■ ТЕКСТ ДЛЯ РАЗБОРА
• • •

Я поблагодарил, сказав, что спешу в медсанбат, где наверняка уже много раненых.

— Да, соседей крепко бомбили, — сочувственно произнес Смирнов. — Говорят, и медсанбат их пострадал, так что раненых, вероятно, к вам будут направлять...

Через некоторое время мы были у себя. Командир медсанбата, выслушав мой доклад, сказал:

— Переволновались мы за вас... У соседей большие потери. Погибла жена главного хирурга фронта — она возглавляла в медсанбате 69-й стрелковой дивизии противошоковую бригаду. Много раненых... Пострадало и имущество. Оттуда уже приходили одалживать у нас медикаменты. С ранеными пока сами справляются.

— А как у нас?

— У нас все в порядке...

Только теперь, успокоившись, я почувствовал, как устал. Сказалась и бессонная ночь. Я отказался от обеда, забрался в кузов автомобиля и заснул. Сколько проспал, не знаю, разбудила команда «По машинам». Противник начал обстреливать наш район бризантными снарядами, и было приказано быстро сменить его, уйти в [173] глубь Беловежской пущи, в более безопасное для работы место.

• • •

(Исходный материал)
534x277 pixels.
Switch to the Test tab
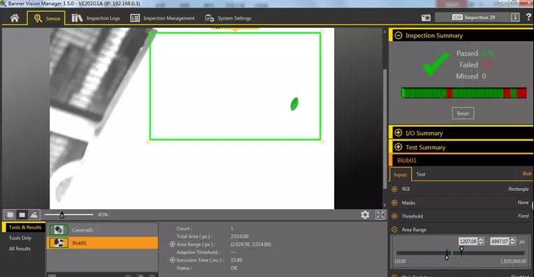click(421, 174)
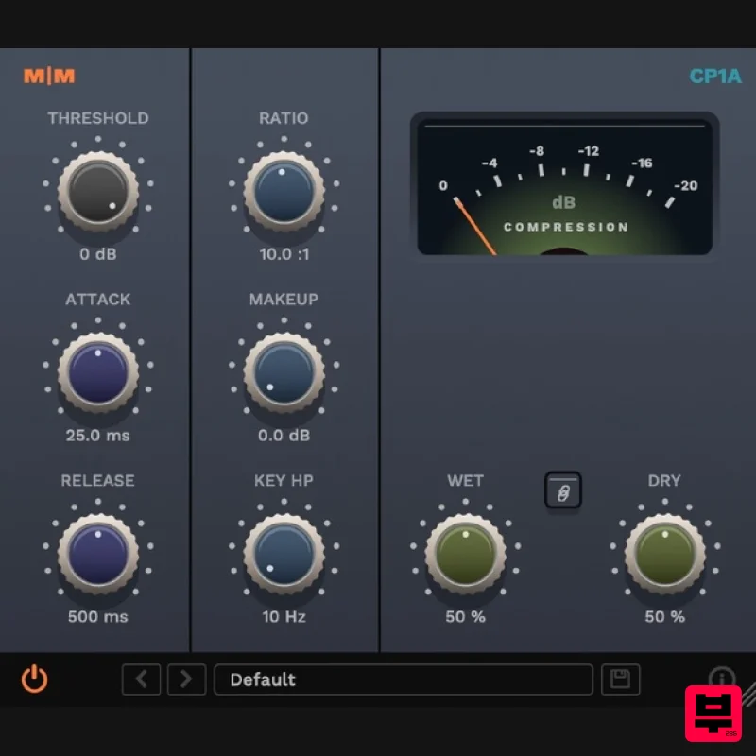Screen dimensions: 756x756
Task: Select the WET mix knob
Action: pos(465,552)
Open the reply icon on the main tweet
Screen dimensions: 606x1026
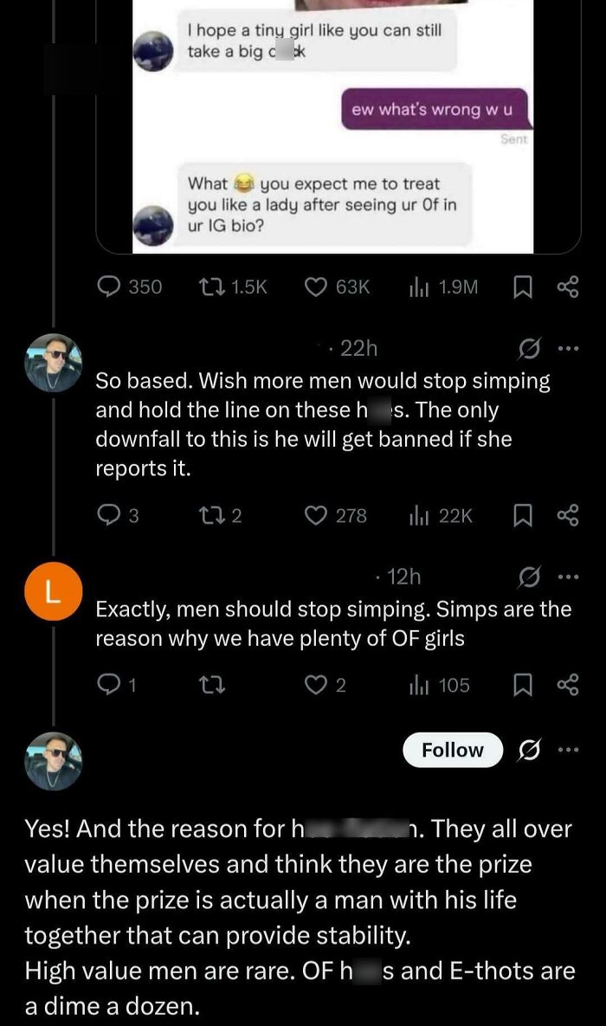[x=107, y=287]
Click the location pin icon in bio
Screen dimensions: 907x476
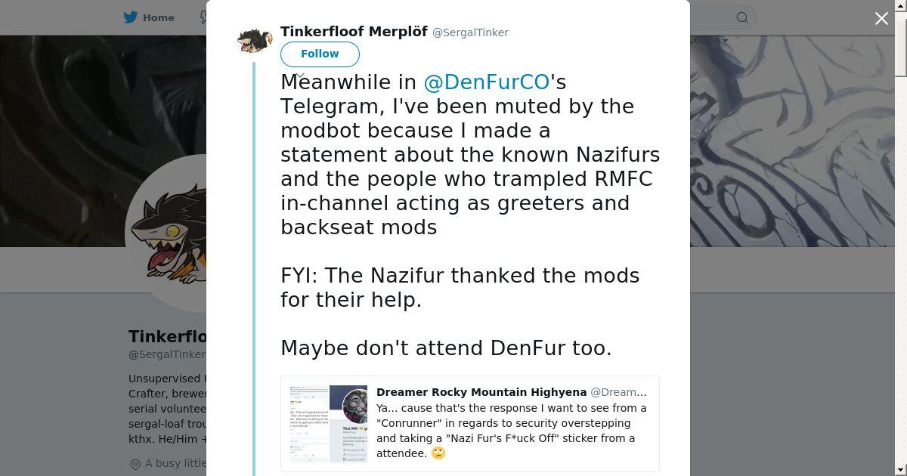(x=135, y=464)
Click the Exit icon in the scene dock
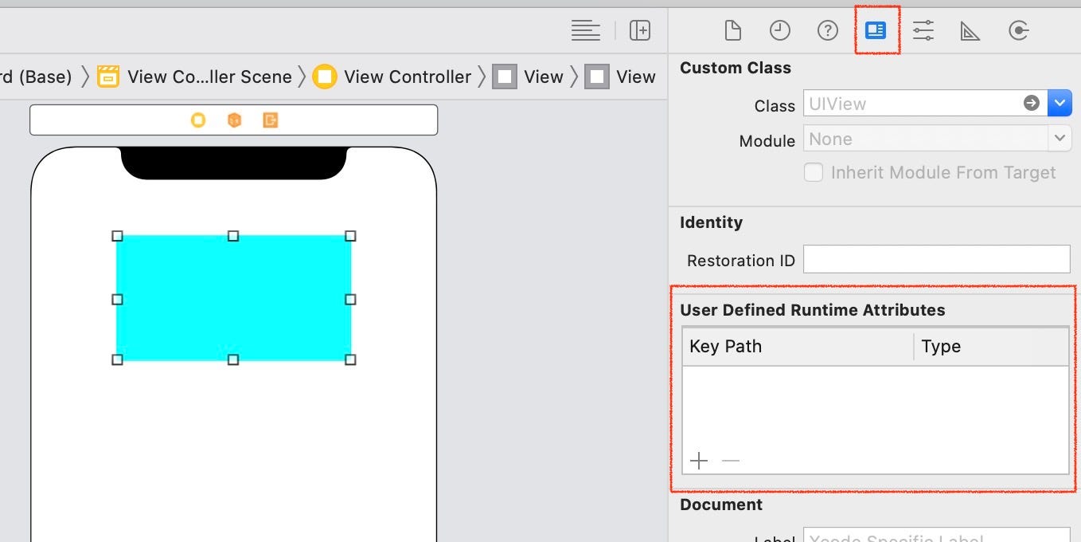1081x542 pixels. point(270,120)
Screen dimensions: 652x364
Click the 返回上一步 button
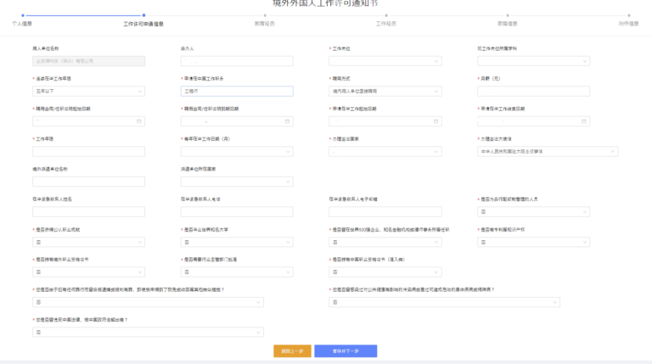[x=292, y=350]
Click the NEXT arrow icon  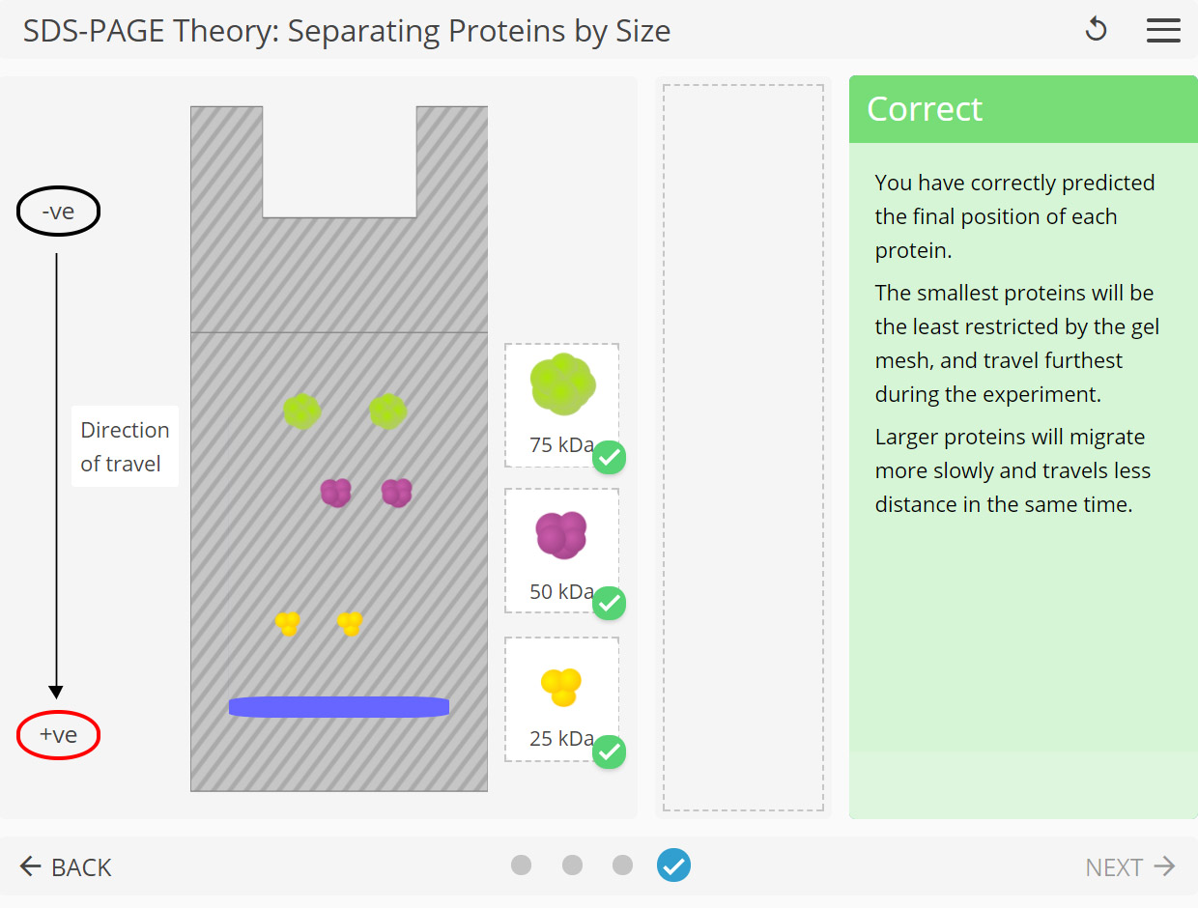(1166, 866)
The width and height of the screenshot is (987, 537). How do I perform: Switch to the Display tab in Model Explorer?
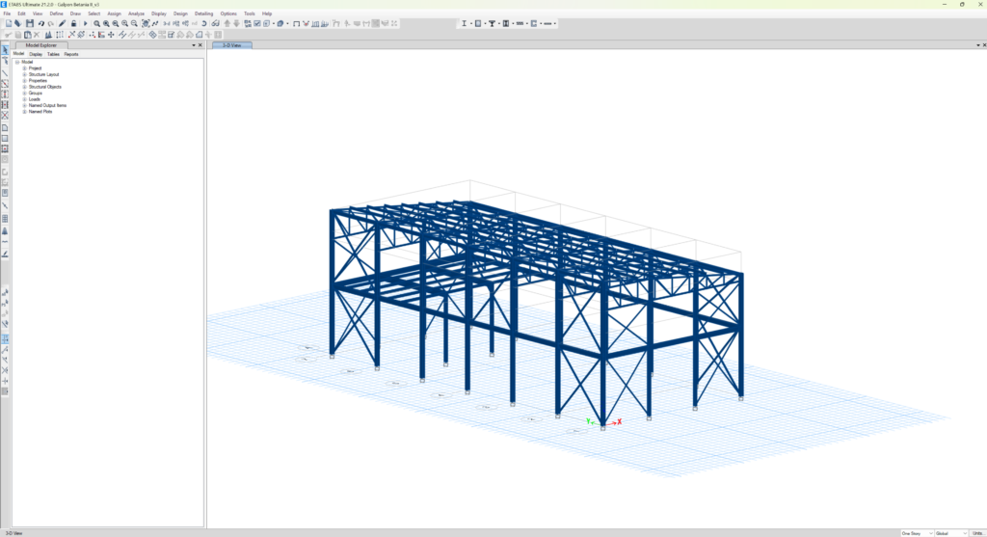pyautogui.click(x=36, y=54)
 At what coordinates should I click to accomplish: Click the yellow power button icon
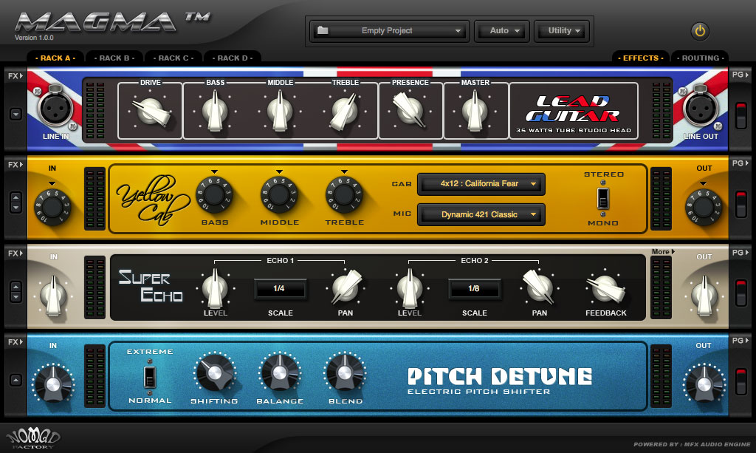coord(699,31)
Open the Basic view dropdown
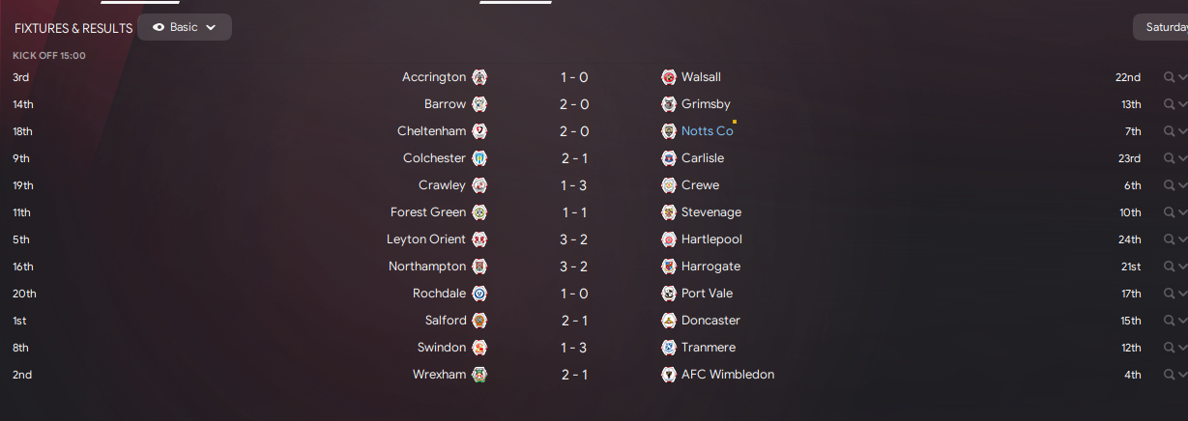 click(185, 27)
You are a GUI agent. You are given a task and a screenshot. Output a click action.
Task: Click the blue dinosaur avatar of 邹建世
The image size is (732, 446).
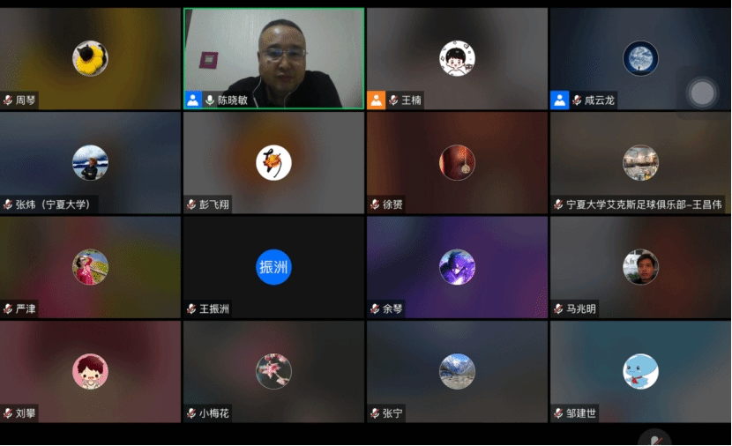click(x=640, y=371)
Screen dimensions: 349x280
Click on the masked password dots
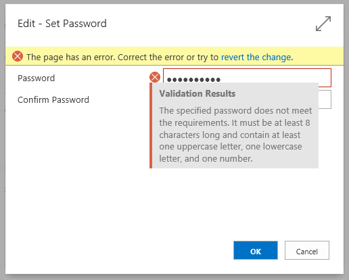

• • •

■ ЗАДАНИЕ 1
Выпишите из текста для разбора фрагмент начиная со слов «Через некоторое время» и заканчивая словами «для работы место.» включительно.
■ ЗАДАНИЕ 2
Кто, согласно тексту для разбора, погиб у соседей при бомбежке?

■ ОТВЕТ 1
Через некоторое время мы были у себя. Командир медсанбата, выслушав мой доклад, сказал:

— Переволновались мы за вас... У соседей большие потери. Погибла жена главного хирурга фронта — она возглавляла в медсанбате 69-й стрелковой дивизии противошоковую бригаду. Много раненых... Пострадало и имущество. Оттуда уже приходили одалживать у нас медикаменты. С ранеными пока сами справляются.

— А как у нас?

— У нас все в порядке...

Только теперь, успокоившись, я почувствовал, как устал. Сказалась и бессонная ночь. Я отказался от обеда, забрался в кузов автомобиля и заснул. Сколько проспал, не знаю, разбудила команда «По машинам». Противник начал обстреливать наш район бризантными снарядами, и было приказано быстро сменить его, уйти в [173] глубь Беловежской пущи, в более безопасное для работы место.

■ ОТВЕТ 2
Жена главного хирурга фронта, которая возглавляла противошоковую бригаду в медсанбате 69-й стрелковой дивизии.